Infelizmente, nossa consciência cívica aparentemente ainda não se deu
conta, ou então parece esquecer com incômoda frequência, a absoluta amplitude
inerente ao termo “sociedade”. A resposta pronta para a causa desse
destempero moral é a desigualdade econômica (patrimonial ou de renda, etc.) de
nossa própria sociedade. Mas, data vênia, postulo outra tese. Não
considero a desigualdade econômica em si a causa, mas penso que a mesma, antes,
advém de uma vontade de desigualdade, fundamentada numa percepção
equivocada do que vem a ser a vida social. Ora, de fato somos
desiguais, desde sempre; temos características e habilidades diferentes,
experiências de vida e predisposições genéticas inclusive distintas uns dos
outros. O desafio do Direito, e da vida em sociedade, é conjugar esta
desigualdade de fato com a igualdade de direitos, a qual, por
sua vez, é o vetor de coesão social de qualquer povo. É o que nosso
ilustre RUI BARBOSA declamou na sua famosa “Oração aos Moços”:
“A regra da igualdade não consiste senão em
quinhoar desigualmente aos desiguais, na medida em que se desigualam. Nesta desigualdade
social, proporcionada à desigualdade natural, é que se acha a verdadeira lei da
igualdade. O mais são desvarios da inveja, do orgulho, ou da loucura. Tratar
com desigualdade a iguais, ou a desiguais com igualdade, seria desigualdade
flagrante, e não igualdade real.”
Tal é o que se chama o princípio da Isonomia, ou Igualdade, expresso em
nossa Constituição em inúmeros momentos, dos quais talvez o mais notório seja
seu artigo 5º, caput:
“Artigo 5º. Todos são iguais perante a lei, sem
distinção de qualquer natureza, garantindo-se aos brasileiros e aos
estrangeiros residentes no País a inviolabilidade do direito à vida, à
liberdade, à igualdade, à segurança e à propriedade, nos termos seguintes.”
Seria fácil dispensar o que estabelece a Constituição como mera utopia,
mas isso seria considerar a própria justiça inatingível. Se ela o é, o problema
não é do Direito, mas daquele que não a alcança. Afinal, as ideias e os ideais
possuem sua grandeza apenas em relação à nossa capacidade de percebê-los. Em outras
palavras, o estudo do que vem a ser o Direito é fundamental
para dirimir e conter esse ímpeto antissocial, essa pretensa vontade de
desigualdade, essa percepção equivocada de realidade que divide o mundo
entre “nós” e “eles”: a sociedade é uma só.
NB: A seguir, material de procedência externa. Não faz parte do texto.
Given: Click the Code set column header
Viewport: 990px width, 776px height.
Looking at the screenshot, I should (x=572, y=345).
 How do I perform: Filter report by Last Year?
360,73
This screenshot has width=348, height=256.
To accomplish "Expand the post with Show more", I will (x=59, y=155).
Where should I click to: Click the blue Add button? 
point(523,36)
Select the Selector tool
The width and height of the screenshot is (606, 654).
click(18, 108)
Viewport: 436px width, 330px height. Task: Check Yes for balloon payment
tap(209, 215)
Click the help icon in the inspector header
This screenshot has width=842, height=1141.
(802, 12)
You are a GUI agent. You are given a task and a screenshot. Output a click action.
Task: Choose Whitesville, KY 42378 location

Nisso, convém dizer que
o estudo do Direito Penal é extremamente apropriado para esse fim, pois quando
bem estudado, aproxima o estudante do élan social que lhe capacita, entre
outras coisas, estudar.
Ao cabo e ao fim, estamos todos no mesmo barco. Como refletiu o
poeta JOHN DONNE (1572 – 1631):
(“Nenhum homem é uma ilha, inteiro por si
próprio; todo homem é um pedaço do continente, uma parte da terra firme. Se um
torrão de terra for levado pelo mar, a Europa ficará menor, como se fosse um promontório,
ou o solar de teu amigo, ou o teu próprio. A morte de qualquer homem me
diminui, porque na humanidade me encontro envolvido; portanto, nunca perguntes
por quem os sinos dobram; eles dobram por ti….”).